When Rachel Meek, D.M.D. ’22, began studying at the OHSU School of Dentistry, she had no American Indian dental role models with whom she could identify. Meek is a member of the Cherokee Nation of Oklahoma. She felt fortunate to connect with an upper-class student mentor who was also a member of the Cherokee Nation. Like her, he was attending school on an Indian Health Service (IHS) Scholarship.
“Once he graduated, I didn’t really know anybody else,” Meek says.
Meek found community support after Mark Mitchell, B.S., M.A., former associate dean of admissions of the School of Dentistry, suggested she attend a conference of the Society of American Indian Dentists.

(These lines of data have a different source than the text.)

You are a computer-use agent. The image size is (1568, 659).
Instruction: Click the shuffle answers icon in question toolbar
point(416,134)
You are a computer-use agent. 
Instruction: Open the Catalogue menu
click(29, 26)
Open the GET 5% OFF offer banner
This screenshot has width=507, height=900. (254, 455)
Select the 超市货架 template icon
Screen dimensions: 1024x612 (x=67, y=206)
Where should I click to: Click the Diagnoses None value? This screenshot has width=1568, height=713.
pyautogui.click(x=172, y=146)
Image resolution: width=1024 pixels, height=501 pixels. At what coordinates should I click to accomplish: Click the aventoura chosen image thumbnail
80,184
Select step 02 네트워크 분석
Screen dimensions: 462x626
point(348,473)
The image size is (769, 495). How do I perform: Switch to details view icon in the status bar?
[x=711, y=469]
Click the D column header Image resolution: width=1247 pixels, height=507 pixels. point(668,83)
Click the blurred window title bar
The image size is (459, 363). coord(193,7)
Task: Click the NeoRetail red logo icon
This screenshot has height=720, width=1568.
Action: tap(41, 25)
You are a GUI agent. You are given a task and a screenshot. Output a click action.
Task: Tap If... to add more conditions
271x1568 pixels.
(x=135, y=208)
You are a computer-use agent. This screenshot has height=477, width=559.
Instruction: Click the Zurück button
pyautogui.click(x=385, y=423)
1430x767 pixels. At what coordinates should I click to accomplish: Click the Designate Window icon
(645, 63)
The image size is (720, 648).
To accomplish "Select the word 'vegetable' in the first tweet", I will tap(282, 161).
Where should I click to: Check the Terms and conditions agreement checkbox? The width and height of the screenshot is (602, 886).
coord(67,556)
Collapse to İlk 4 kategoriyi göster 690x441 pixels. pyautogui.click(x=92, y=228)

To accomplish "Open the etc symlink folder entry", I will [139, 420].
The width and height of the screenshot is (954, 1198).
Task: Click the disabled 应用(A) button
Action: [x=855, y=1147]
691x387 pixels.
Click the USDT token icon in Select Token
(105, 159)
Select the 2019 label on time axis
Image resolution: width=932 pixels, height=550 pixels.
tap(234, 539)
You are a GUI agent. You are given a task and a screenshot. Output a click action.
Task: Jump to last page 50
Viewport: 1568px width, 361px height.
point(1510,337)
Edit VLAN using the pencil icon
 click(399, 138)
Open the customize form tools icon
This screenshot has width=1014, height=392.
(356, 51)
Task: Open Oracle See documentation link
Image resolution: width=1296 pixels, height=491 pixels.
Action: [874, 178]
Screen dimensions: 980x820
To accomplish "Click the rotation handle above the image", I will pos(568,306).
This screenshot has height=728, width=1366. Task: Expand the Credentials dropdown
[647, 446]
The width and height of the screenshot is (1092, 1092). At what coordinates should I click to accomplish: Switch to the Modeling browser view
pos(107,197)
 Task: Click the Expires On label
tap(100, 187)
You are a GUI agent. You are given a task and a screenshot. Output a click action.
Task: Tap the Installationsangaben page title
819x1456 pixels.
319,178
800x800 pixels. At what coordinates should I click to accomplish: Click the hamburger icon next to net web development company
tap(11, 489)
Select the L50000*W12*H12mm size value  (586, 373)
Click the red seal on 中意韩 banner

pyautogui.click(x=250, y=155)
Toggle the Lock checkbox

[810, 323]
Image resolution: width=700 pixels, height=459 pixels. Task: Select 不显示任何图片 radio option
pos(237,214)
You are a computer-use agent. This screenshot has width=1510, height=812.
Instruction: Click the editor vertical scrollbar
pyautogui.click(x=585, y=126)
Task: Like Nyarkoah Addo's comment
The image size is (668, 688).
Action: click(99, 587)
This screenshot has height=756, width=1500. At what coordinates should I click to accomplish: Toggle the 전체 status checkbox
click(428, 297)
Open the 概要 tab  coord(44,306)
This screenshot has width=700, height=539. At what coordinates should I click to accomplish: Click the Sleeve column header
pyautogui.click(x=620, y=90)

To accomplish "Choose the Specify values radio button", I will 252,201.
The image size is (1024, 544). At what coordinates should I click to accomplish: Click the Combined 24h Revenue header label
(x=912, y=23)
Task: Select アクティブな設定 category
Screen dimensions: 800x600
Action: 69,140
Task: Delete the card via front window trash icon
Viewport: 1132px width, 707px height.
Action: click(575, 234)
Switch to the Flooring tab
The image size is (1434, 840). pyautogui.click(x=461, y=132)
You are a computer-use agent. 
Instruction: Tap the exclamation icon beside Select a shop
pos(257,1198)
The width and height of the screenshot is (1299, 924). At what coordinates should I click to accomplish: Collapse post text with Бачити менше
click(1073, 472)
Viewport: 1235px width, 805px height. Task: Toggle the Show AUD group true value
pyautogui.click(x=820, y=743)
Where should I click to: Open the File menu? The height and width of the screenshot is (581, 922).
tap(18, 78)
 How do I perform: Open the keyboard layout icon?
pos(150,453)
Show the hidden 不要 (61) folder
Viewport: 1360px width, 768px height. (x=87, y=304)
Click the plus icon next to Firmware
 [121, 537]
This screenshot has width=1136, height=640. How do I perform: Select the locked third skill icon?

“That has been like my home,” Meek says. “Many of my amazing mentors and friends come from the Society of American Indian Dentists. I didn’t even know about it until Mark Mitchell gave me the opportunity to go and make those connections.”
Meek has completed one year of her three-year IHS commitment to deliver health care to the underserved American Indian population. As a staff dentist at the Siletz Community Health Clinic, she is excited to push herself and grow in her abilities.
“I can be that person who can validate experiences and feelings and give advice and suggestions.”Rachel Meek
Meek practices minimally invasive dentistry whenever possible by focusing on managing dental disease rather than on simply restoring a damaged tooth. She prefers to offer non-invasive medicaments and education to her patients as a first option; she applies silver diamine fluoride, places glass ionomer cements and prescribes povidone-iodine and fluoridated toothpaste.
“If I can see a 14-year-old who’s got a lot of cavities but tell their parents and that patient that we can try something first where we don’t need to use a drill, I prefer it,” Meek says.
The Siletz dental clinic is in a remote location with no dental specialists nearby, leading Meek to push herself to become comfortable handling more complex care when a minimally invasive approach falls short. She has presented treatment plans and personally handled restorative dental procedures including restoring implants, dentures, root canals, crowns and bridges.
In the past, the Siletz Community Health Clinic, like many tribal and IHS clinics, has been served by dentists who are not American Indian dental practitioners. When Native patients were being seen by someone who didn’t share their background, culture or goals, it often led to mistrust, misunderstanding and poor experiences for the patients.
“I’m not Siletz,” Meek says. “But when my patients share something about their ancestor, I let them know how much my ancestors are important to me, and that builds a little bit more trust.”
Meek has more flexibility practicing at the Siletz clinic than a private office allows. One of her favorite responsibilities is working with preschoolers through the Head Start program. She often invites her young patients to come to the clinic for a “happy visit.”
On one visit, she’ll invite children to sit in the exam chair. On another visit, Meek will perhaps tilt the chair back, all in an effort to help children gain comfort with the clinic before they have their first exam.
Along with her successes, Meek also faces challenges. Many of the children she cares for are foster children who regularly move on to new locations, making it difficult to establish consistent dental care. Among her adult population, many of her older patients have spent time in prison or have a history of substance use disorders and recovery treatment. Meek often manages patients who are on a pain contract.
Adequate staffing for the patient population can also cause stress. There are only two dentists, both Native, who work in the clinic, so Meek presses to see as many patients and complete as many procedures as possible each day.
“I’m not leaving every day super energized. I’m pretty tired,” Meek says. But she adds, “I’m excited about caring for this community.”
Meek feels strongly that the American Indian population needs more access to Native health care providers. She is encouraged by plans to bring the Northwest Native American Center of Excellence’s Wy’East Medicine program to the OHSU School of Dentistry in 2024. Dean Ron Sakaguchi, D.D.S., M.S., Ph.D., M.B.A. and Senior Academic Dean for Academic Affairs Gary Stafford, D.M.D., have invited Meek to serve as a volunteer faculty member for the program.
“That’s exciting and an important thing for me to do,” Meek says. She is eager to be a mentor for Native students. “I can be that person who can validate experiences and feelings and give advice and suggestions.”
Meek is proud to be an OHSU School of Dentistry alumna and hopes programs like Wy’East will help support more American Indian students to consider joining the profession.
“I think about all the careers I didn’t choose because I didn’t look like I could do that,” Meek says. “But if I saw someone who looked like me, I might have considered it.”
Meek is optimistic about the future of dentistry for American Indian patients and dentists.
“I’m confident, especially with more and more people to look up to, more and more mentors, people to get engaged in programs like this, it’s going to change,” Meek says. “I think we’re going to see a lot better access and acceptance of care too.”